# Tasks to carry out
1. Answer these questions from the Huaorani passage:
(a) How many children were there among the men who died on the sandbar?
(b) How many years did Aunt Rachel spend with the Huaorani?
(c) In what city did the narrator grow up?
2. Quote the Huaorani passage between "Many times over" and "Mincaye and Dyuwi.", inclusive.
3. Decide whether each statement agrees with the Huaorani passage, answering yes or no and quoting the words that settle it:
(a) Aunt Rachel and Elisabeth had made contact with the tribe less than three years after the massacre.
(b) Aunt Rachel knew many details of the killings.
(c) The narrator often asked about which men had killed Dad.

# Extract
Many times over the years I have wondered what the end was like. When did they realize they were being attacked? Why didn't they attempt to defend themselves? What went through their minds in those last minutes before losing consciousness? They knew that they were dying on a temporary sandbar in an obscure river in unknown territory. Each surely thought about the wife he was leaving behind, who loved him and would miss him like life itself. They must have pictured the nine children among them, one still unborn, who would wonder what happened to Daddy. I imagine they felt they had failed in their objective of taking the gospel to a needy and murderous tribe, as they lay dying, bodies pierced by the wooden spears of Gikita and Nampa and Kimo and Nimonga and Mincaye and Dyuwi.
After the murders, my Aunt Rachel continued learning the Huao language, taking the apostle Paul's words as a personal promise. "Those who were not told will see, and those who have not heard will understand." Dayuma also believed the words Rachel taught her from the Bible and decided to return to her people, to teach them what she had learned about God and the outside world of the cowodi. Less than three years after the massacre, Aunt Rachel and Jim Elliot's widow, Elisabeth, had made contact and were living among the tribe. There they practiced basic medicine and began to notate an oral language in hopes of someday translating the Scriptures into Huao-tidido (the Huao language).
I grew up in Quito, Ecuador, and enjoyed spending school vacations whenever I could with my Aunt Rachel among the Huaorani. Being fatherless did not make me unique there: most others had lost family in intratribal killings. Though I knew which men had killed Dad, it was not something I asked about. According to Huaorani tradition, as my father's oldest son I would be primarily responsible for avenging his death in kind, so I never wanted to appear too interested in the particulars. Even Aunt Rachel, who died last year after 37 years with the Huaorani, knew very little of the details.

[Stored data entries]
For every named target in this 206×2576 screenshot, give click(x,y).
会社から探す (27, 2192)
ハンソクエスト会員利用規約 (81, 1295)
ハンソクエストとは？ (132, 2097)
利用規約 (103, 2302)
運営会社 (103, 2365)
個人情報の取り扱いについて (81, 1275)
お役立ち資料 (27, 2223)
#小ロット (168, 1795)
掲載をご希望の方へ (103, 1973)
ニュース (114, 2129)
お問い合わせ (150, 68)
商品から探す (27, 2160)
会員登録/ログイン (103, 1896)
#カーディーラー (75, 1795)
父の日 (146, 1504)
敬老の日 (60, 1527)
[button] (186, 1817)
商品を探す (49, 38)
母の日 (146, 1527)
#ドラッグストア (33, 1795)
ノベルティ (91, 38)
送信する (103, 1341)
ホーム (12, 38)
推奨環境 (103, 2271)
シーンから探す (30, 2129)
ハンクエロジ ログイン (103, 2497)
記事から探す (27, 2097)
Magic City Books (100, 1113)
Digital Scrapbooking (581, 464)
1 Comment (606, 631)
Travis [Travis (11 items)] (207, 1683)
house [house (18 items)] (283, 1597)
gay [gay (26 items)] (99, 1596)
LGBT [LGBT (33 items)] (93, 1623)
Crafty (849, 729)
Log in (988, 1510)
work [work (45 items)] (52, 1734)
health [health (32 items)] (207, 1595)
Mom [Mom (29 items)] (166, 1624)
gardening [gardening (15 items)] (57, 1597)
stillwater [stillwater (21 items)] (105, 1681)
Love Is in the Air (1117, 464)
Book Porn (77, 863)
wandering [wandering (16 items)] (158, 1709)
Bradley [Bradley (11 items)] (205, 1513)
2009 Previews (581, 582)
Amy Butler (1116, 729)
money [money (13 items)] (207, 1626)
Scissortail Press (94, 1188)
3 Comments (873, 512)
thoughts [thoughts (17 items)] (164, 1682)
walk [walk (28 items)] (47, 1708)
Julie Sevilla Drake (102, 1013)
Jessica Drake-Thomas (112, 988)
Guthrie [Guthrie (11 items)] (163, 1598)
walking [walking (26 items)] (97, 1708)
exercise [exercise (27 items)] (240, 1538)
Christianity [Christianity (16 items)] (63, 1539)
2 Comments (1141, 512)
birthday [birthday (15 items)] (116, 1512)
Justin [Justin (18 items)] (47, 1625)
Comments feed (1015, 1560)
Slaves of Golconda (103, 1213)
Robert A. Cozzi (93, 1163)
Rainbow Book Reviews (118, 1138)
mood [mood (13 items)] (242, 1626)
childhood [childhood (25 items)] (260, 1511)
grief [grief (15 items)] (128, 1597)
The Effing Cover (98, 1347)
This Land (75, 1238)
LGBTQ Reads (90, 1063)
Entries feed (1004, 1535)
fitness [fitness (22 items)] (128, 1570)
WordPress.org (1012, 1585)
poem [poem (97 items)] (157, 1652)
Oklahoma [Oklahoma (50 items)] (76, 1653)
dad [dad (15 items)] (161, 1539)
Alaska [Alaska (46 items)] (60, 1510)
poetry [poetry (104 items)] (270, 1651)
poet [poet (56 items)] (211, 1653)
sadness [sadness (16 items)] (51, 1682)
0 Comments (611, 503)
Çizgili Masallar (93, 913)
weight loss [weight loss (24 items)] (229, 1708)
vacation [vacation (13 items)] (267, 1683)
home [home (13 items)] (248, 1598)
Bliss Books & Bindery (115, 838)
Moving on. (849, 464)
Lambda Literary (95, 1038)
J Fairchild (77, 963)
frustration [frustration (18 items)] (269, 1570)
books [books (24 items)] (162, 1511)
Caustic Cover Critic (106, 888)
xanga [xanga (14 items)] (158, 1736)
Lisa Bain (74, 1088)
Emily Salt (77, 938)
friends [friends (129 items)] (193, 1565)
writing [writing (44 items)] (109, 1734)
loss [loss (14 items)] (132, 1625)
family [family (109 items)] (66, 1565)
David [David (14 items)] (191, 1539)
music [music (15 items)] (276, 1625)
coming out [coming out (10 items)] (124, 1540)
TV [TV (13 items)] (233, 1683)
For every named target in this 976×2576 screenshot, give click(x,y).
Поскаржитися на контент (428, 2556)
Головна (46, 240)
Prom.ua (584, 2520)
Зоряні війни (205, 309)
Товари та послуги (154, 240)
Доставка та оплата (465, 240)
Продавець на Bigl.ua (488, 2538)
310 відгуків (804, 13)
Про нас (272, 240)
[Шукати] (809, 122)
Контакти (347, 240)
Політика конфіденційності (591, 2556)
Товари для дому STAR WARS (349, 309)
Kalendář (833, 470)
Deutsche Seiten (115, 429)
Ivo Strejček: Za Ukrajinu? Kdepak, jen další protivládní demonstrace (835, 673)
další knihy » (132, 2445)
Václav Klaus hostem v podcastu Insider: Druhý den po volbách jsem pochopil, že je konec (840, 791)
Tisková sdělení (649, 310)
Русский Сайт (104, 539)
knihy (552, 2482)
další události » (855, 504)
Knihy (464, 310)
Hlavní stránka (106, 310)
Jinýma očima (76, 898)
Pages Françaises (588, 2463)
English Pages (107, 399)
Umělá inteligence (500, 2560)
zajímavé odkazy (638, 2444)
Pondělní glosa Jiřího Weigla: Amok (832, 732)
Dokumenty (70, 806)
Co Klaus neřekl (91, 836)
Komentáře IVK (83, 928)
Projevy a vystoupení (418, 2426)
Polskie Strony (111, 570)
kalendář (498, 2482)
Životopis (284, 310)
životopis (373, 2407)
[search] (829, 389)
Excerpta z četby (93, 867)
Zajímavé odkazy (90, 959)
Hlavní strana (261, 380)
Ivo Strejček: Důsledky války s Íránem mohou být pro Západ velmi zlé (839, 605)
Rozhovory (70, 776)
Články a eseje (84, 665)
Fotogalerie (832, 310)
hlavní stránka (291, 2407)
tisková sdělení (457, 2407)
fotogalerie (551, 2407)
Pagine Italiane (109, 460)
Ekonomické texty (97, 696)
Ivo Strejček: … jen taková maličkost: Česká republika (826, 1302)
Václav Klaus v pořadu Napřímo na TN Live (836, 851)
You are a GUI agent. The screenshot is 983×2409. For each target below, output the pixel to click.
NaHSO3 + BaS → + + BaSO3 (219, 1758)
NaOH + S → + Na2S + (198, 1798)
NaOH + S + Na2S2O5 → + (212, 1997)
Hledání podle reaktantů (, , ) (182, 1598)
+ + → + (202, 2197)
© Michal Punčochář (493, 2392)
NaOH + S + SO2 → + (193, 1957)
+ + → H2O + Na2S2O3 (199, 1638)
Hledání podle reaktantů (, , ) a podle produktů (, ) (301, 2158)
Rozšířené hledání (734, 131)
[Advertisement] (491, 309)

# Your responses
1.
(a) Nine, one still unborn.
(b) 37 years.
(c) Quito, Ecuador.

2.
Many times over the years I have wondered what the end was like. When did they realize they were being attacked? Why didn't they attempt to defend themselves? What went through their minds in those last minutes before losing consciousness? They knew that they were dying on a temporary sandbar in an obscure river in unknown territory. Each surely thought about the wife he was leaving behind, who loved him and would miss him like life itself. They must have pictured the nine children among them, one still unborn, who would wonder what happened to Daddy. I imagine they felt they had failed in their objective of taking the gospel to a needy and murderous tribe, as they lay dying, bodies pierced by the wooden spears of Gikita and Nampa and Kimo and Nimonga and Mincaye and Dyuwi.

3.
(a) Yes: "Less than three years after the massacre, Aunt Rachel and Jim Elliot's widow, Elisabeth, had made contact and were living among the tribe."
(b) No: "Even Aunt Rachel, who died last year after 37 years with the Huaorani, knew very little of the details."
(c) No: "Though I knew which men had killed Dad, it was not something I asked about."